Task: Please pull out every line below that contains the string "offsetberekening". Case counts.

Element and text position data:
BEGIN

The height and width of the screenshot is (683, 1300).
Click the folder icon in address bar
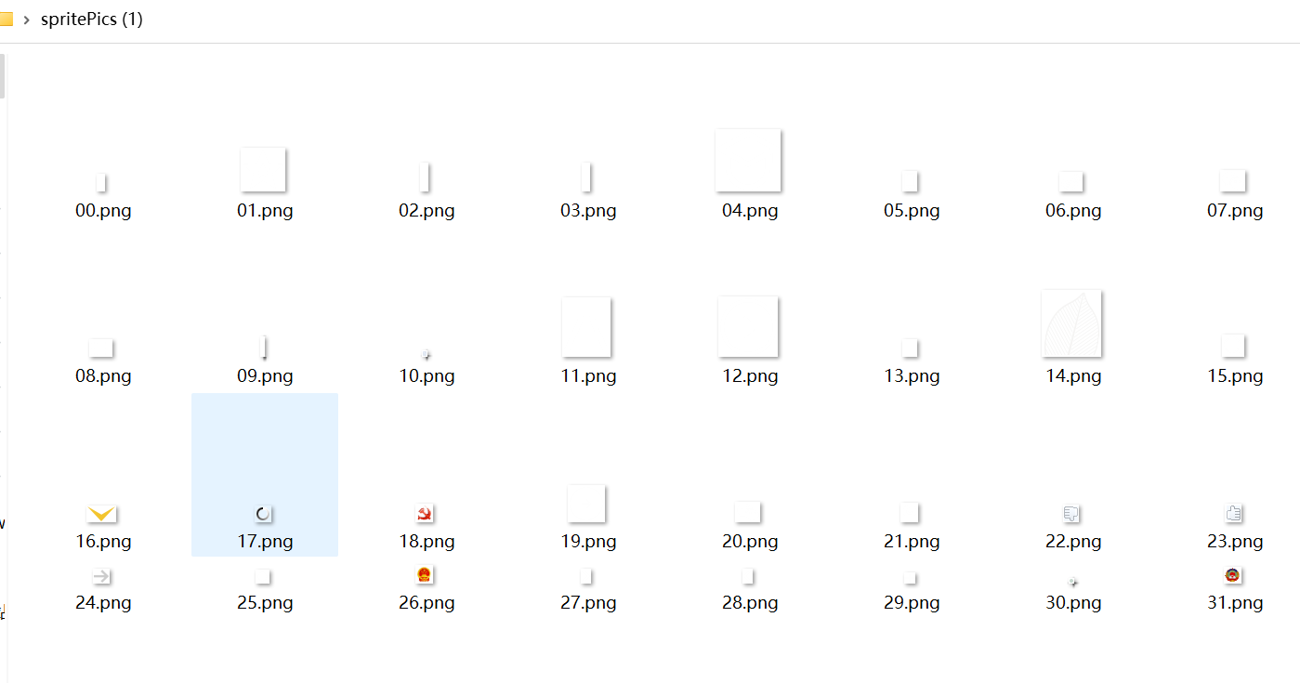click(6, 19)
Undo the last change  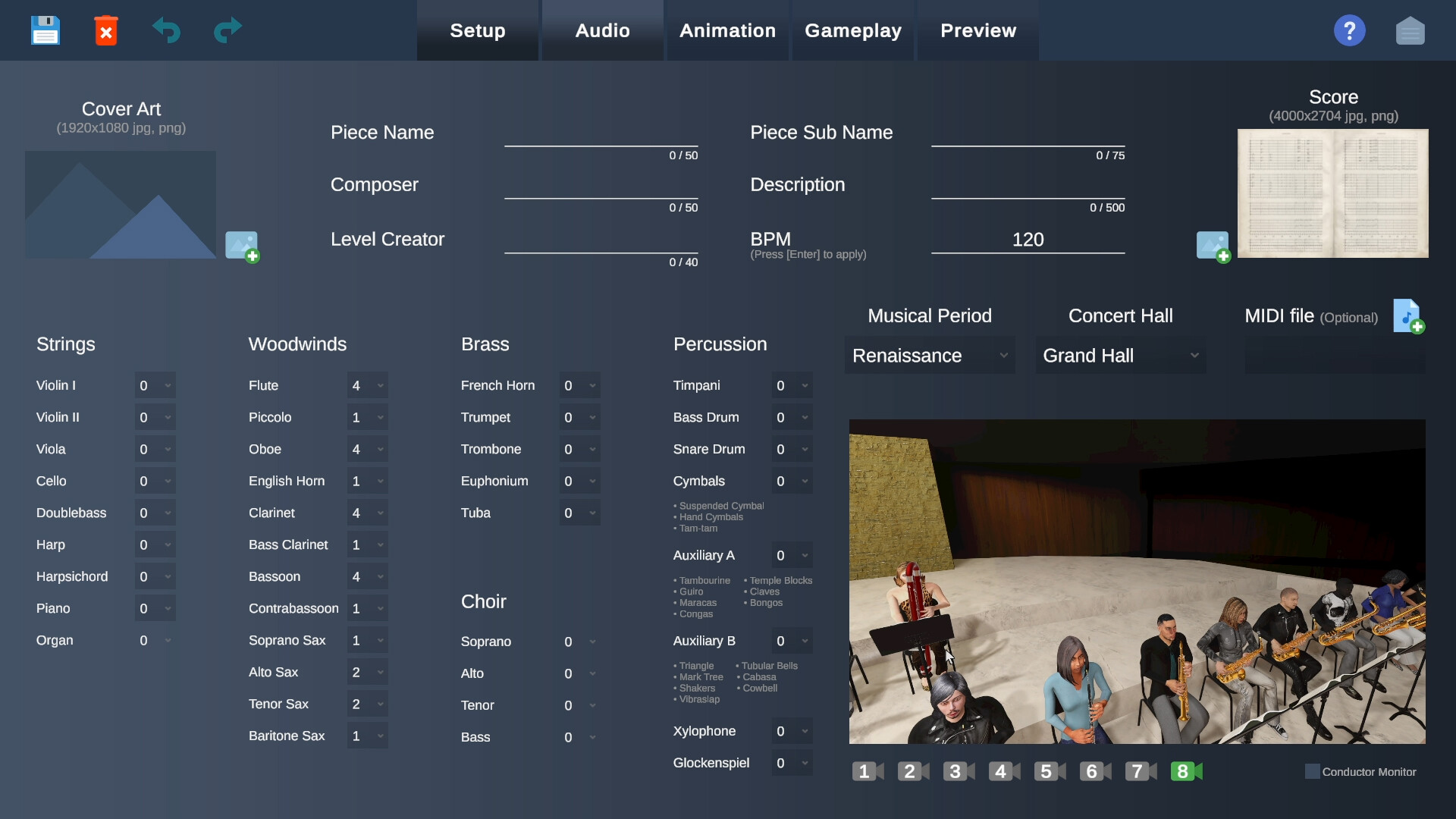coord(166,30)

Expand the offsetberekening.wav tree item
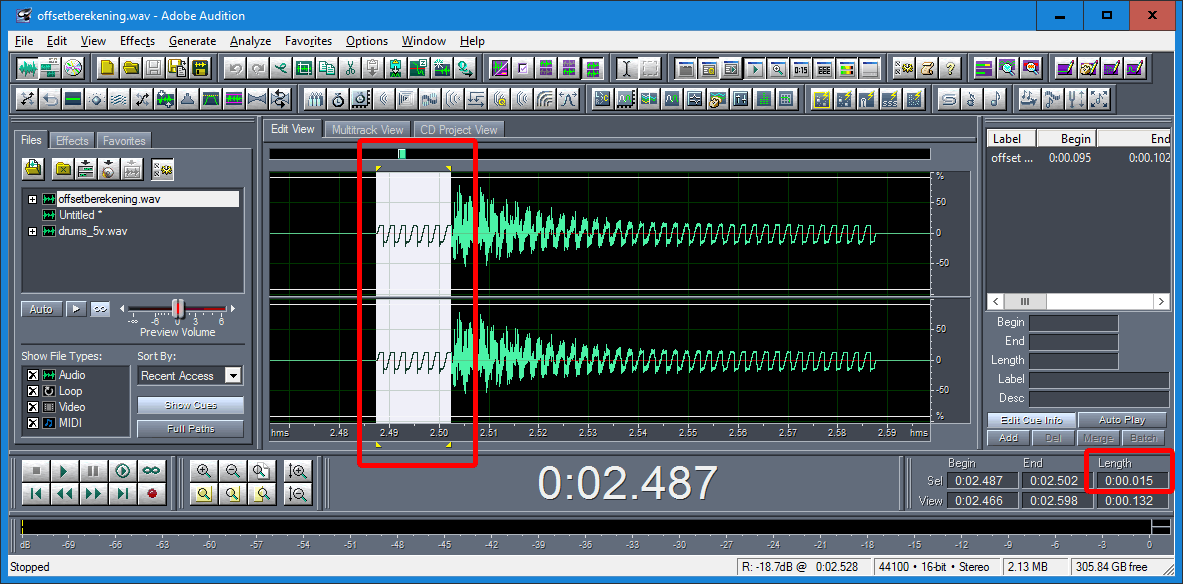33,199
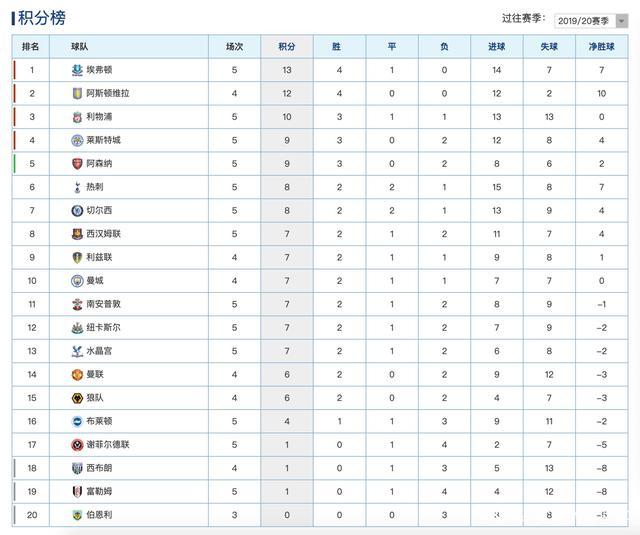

END

Result:
Expand the offsetberekening.wav tree item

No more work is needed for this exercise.